Questions of authorship over the book we now know as ONE THOUSAND ONE NIGHTS have been going on since its first publication. Some scholars even accuse Antoine Galland of fabricating the versions of these tales he presents. Moreover, ALADDIN is an adaptation of an adaptation of an adaptation, when one considers its main sources of aesthetic and narrative inspiration wasn't Middle Eastern Art, but Hollywood's very own THE THIEF OF BAGDAD and the illustrations of Al Hirschfield.
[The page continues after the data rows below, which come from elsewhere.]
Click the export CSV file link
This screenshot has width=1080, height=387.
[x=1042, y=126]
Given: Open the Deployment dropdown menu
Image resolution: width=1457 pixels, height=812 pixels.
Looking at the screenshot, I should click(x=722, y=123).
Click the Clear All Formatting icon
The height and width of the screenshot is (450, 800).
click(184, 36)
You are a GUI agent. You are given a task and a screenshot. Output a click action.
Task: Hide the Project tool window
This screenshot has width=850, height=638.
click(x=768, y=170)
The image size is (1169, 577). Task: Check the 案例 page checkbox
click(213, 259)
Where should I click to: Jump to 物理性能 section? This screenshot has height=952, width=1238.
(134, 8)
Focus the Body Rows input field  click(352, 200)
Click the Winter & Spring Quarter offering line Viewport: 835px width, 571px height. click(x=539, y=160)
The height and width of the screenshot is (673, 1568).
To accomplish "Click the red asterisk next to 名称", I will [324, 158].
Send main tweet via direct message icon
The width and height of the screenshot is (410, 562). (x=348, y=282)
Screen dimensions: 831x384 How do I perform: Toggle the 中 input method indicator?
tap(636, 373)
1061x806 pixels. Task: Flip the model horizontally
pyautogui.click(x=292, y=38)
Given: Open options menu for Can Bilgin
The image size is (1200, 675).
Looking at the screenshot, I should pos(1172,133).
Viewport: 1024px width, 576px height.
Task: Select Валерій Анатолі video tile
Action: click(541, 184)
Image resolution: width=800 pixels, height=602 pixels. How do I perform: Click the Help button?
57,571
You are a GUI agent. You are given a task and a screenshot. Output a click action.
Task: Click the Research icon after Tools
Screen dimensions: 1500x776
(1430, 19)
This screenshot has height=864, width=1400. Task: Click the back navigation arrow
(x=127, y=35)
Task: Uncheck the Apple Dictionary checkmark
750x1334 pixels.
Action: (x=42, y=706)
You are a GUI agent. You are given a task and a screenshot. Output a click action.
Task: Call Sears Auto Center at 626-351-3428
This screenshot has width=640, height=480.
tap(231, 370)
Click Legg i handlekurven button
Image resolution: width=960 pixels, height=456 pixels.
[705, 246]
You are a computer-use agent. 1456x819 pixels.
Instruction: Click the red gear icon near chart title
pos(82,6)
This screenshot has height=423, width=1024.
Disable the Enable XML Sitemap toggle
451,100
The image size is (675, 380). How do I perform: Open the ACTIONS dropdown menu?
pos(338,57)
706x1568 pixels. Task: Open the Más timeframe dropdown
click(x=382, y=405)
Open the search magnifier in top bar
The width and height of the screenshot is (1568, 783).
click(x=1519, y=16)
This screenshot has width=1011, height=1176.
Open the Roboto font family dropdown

If one's going to ignore such factors, then, in my opinion, neither ALADDIN nor MULAN deserve the distinction of Disney's first non-Western-based story. While adapted from a book that philtered Indian iconography through a British imperialistic perspective, THE JUNGLE BOOK still purports to portray a non-Western culture and environment. And that's not even touching the little powder keg of cultural mismatch that make up those 1940s features/short collections.
All-in-all, to me, it's fair to say that MULAN represents Disney's first true divergence away from Western folklore, myth, storytelling, and aesthetics. Sure, it's still very Hollywood, but at least it's not the end of a chain in a literary game of telephone. Again, you're free to disagree, and I can see other people's points regarding this issue. But, at least, I hope this comment helps my short comments in the piece make a bit more sense. Thanks :)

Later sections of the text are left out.